Exercise 1:
According to the text on world population decline, about how many illegal immigrants in the US are counted as part of the productive population?

Text provided:

By 2100 a world population decline and a shortage of a “productive population” will be the problem

There are still alarmists and Malthusians who believe that the world will face catastrophe due to overpopulation. They believe that the carrying capacity of the earth has been exceeded, that there will be food shortages, energy shortages and resource shortages in every field; that – in short – the population will not be able to sustain itself let alone to maintain growth.

But like so many alarmist theories (be it global warming or peak oil or peak gas or GM crops) the overpopulation meme builds on beliefs and ignores evidence. The environmentalists are increasingly taking faith-based and anti-science positions. Alarmism invokes political correctness and “consensus beliefs” rather than evidence to silence criticism . Even hard-core environmentalists are beginning to question this myopic adhesion to ideology (Environment360).

Just taking the overpopulation myth as an example, the data and projections in the United Nations, Department of Economic and Social Affairs, Population Division (2011): World Population Prospects: The 2010 Revision. New York (Updated: 15 April 2011) are pretty unambiguous and revealing. Within 100 years world population will be declining. The majority of children being born today in the developed world will live to be over 100 years old. There will begin to be a shortage of  the required “productive population” relative to the “supported populations of the young and the retired” – a problem already evident in Japan and other developed countries. In Sweden (and some other European countries) for example, this proportion is being maintained only by means of immigration and the slight consequent increase in average fertility rates. The “productive population” in Germany would be below the required level were it not for the “guest workers”. The 11 million or so “illegal immigrants” who are nearly all part of the “productive population” in the US  are a vital part of maintaining this balance.

The challenge in 2100 will be to maintain the balance between those “producing” to those “supported” in a declining and aging population. Perhaps immigration or population migrations or  productivity increases by the use of robots and an increase in the age one joins the “supported” population will be parts of the solution. I have no doubt that solutions will be found, but the “overpopulation problem” would have left the stage.

Exercise 2:
Copy all of the records below word for word, leaving out the pictures.

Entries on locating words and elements
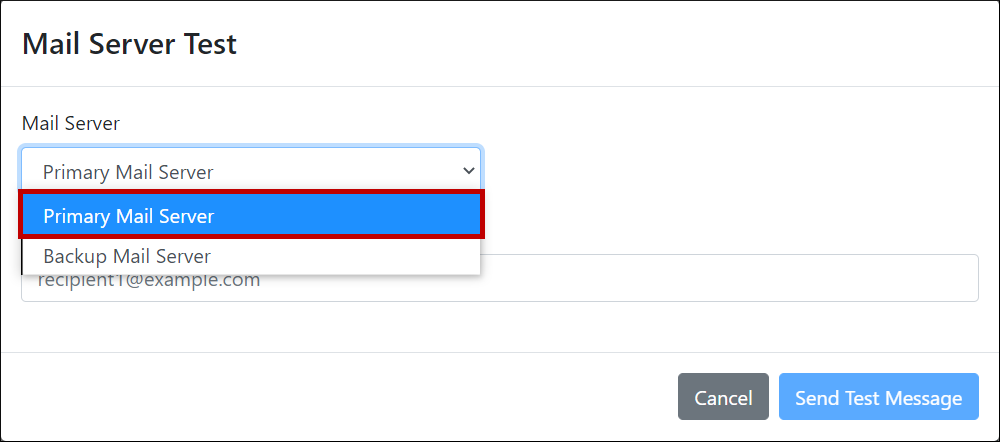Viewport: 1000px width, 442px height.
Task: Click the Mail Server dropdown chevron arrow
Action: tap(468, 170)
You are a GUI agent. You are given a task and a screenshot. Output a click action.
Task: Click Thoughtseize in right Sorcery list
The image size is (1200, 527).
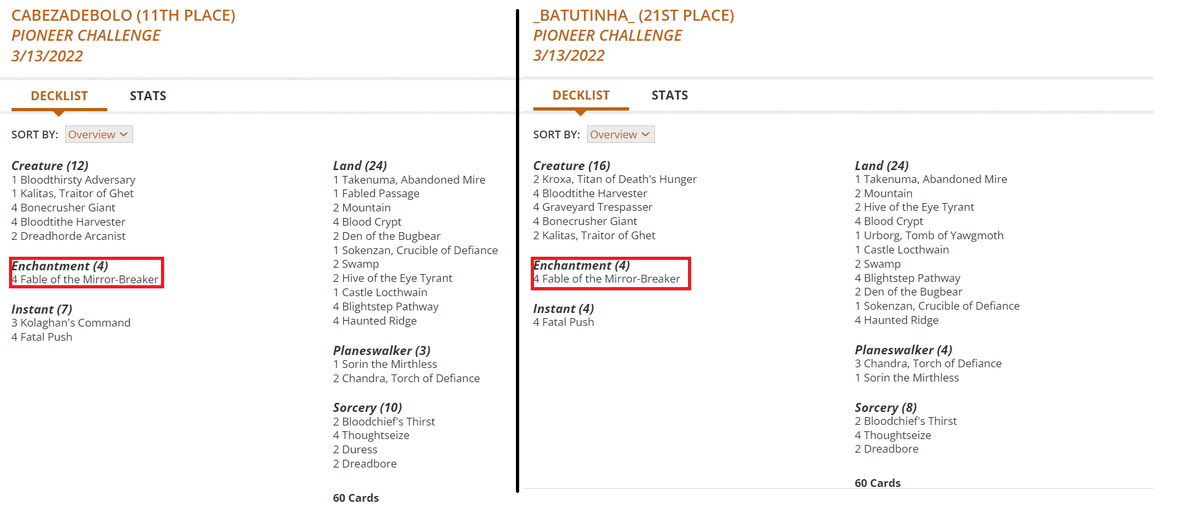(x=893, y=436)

Complete response 1:
About 11 million.

Complete response 2:
Viewport: 1000px width, 442px height.
Task: Click the Mail Server dropdown chevron arrow
Action: tap(468, 170)
You are a GUI agent. You are given a task and a screenshot. Output a click action.
Task: Click Thoughtseize in right Sorcery list
The image size is (1200, 527).
(x=893, y=436)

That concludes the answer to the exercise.